Long Li Mon, 04 May 2026 15:30:30 -0700

> From: 'Simon Horman' <[email protected]>
> 
> This is an AI-generated review of your patch. The human sending this email has
> considered the AI review valid, or at least plausible.
> Full review at:
> https://nam06.safelinks.protection.outlook.com/?url=https%3A%2F%2Fnetdev-
> ai.bots.linux.dev%2Fsashiko%2F&data=05%7C02%7Clongli%40microsoft.com%7
> Ca5d48bdebd0240e5d91308dea85ff3a8%7C72f988bf86f141af91ab2d7cd011db4
> 7%7C1%7C0%7C639133327234427106%7CUnknown%7CTWFpbGZsb3d8eyJFbX
> B0eU1hcGkiOnRydWUsIlYiOiIwLjAuMDAwMCIsIlAiOiJXaW4zMiIsIkFOIjoiTWFpbC
> IsIldUIjoyfQ%3D%3D%7C0%7C%7C%7C&sdata=4doWStoTQ4w7CbmhN3I294b%
> 2B9c3NNjDGySSmISHGZk4%3D&reserved=0
> 
> I apologise for any overlap with this and the review of this patchset 
> available at
> sashiko.dev. They both seem relevant and I'm unsure how to cleanly pass them
> both on.
> 
> Both Sashiko instances also flagged concerns in the remaining patches of this
> patchset.
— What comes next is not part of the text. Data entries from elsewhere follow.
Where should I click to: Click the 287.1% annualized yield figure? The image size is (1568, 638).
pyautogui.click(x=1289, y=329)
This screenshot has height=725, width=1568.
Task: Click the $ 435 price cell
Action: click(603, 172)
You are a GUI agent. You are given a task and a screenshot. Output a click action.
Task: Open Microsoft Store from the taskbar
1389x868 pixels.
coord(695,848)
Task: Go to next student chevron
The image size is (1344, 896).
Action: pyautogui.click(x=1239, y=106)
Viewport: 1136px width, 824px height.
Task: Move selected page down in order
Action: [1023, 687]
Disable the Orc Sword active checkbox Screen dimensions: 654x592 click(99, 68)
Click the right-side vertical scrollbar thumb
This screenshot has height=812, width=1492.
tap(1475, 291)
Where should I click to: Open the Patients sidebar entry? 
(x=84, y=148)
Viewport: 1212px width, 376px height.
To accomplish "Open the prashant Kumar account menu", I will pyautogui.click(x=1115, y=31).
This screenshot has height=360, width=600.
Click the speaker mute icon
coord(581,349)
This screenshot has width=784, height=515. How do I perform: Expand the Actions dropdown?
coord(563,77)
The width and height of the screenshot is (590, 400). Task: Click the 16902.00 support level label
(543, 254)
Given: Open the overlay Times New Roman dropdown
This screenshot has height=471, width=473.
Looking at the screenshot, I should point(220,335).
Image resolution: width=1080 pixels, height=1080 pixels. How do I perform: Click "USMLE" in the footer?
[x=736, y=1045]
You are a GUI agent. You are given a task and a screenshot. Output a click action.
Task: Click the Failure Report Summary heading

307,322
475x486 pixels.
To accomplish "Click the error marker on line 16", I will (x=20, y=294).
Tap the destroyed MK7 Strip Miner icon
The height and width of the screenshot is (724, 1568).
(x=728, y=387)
But I am not forwarding them as they seem to be lower priority, and 
> I
> think I've already created enough noise here.
> 
> ---
> net: mana: Query device capabilities and configure MSI-X sharing for EQs
> 
> This patch queries device capabilities early in GDMA probe and chooses between
> dedicated MSI-X per vPort or a shared-MSI-X mode based on the available vector
> count, introducing gc->max_num_queues_vport,
> gc->msi_sharing and gc->msi_bitmap, and renaming mana_query_device_cfg()
> to mana_gd_query_device_cfg() so it can be called from the GDMA layer.
> 
> > diff --git a/drivers/net/ethernet/microsoft/mana/gdma_main.c
> > b/drivers/net/ethernet/microsoft/mana/gdma_main.c
> > index 098fbda0d128..b96859e0aec9 100644
> > --- a/drivers/net/ethernet/microsoft/mana/gdma_main.c
> > +++ b/drivers/net/ethernet/microsoft/mana/gdma_main.c
> > @@ -149,6 +149,9 @@ static int mana_gd_query_max_resources(struct
> pci_dev *pdev)
> >     struct gdma_context *gc = pci_get_drvdata(pdev);
> >     struct gdma_query_max_resources_resp resp = {};
> >     struct gdma_general_req req = {};
> > +   unsigned int max_num_queues;
> > +   u8 bm_hostmode;
> > +   u16 num_ports;
> >     int err;
> >
> >     mana_gd_init_req_hdr(&req.hdr, GDMA_QUERY_MAX_RESOURCES,
> @@ -194,6
> > +197,40 @@ static int mana_gd_query_max_resources(struct pci_dev *pdev)
> >     if (gc->max_num_queues > gc->num_msix_usable - 1)
> >             gc->max_num_queues = gc->num_msix_usable - 1;
> >
> > +   err = mana_gd_query_device_cfg(gc, MANA_MAJOR_VERSION,
> MANA_MINOR_VERSION,
> > +                                  MANA_MICRO_VERSION, &num_ports,
> &bm_hostmode);
> > +   if (err)
> > +           return err;
> 
> Is this the same MANA_QUERY_DEV_CONFIG that mana_probe() issues shortly
> after?  mana_probe() still contains:
> 
>       err = mana_gd_query_device_cfg(gc, MANA_MAJOR_VERSION,
> MANA_MINOR_VERSION,
>                                      MANA_MICRO_VERSION, &num_ports,
> &bm_hostmode);
> 
> so the same HWC round-trip runs twice on every probe with identical arguments,
> both populating gc->adapter_mtu.
> 
> The commit message frames this rename as consolidation ("used at GDMA device
> probe time"), but the mana_probe() call-site is not removed.  Was one of the 
> two
> call-sites meant to go away?
> 
> The relocation of debugfs_create_u16("adapter-MTU", ...) from
> mana_gd_query_device_cfg() into mana_probe() only makes sense if the function
> is now invoked more than once, which hints at the same duplication.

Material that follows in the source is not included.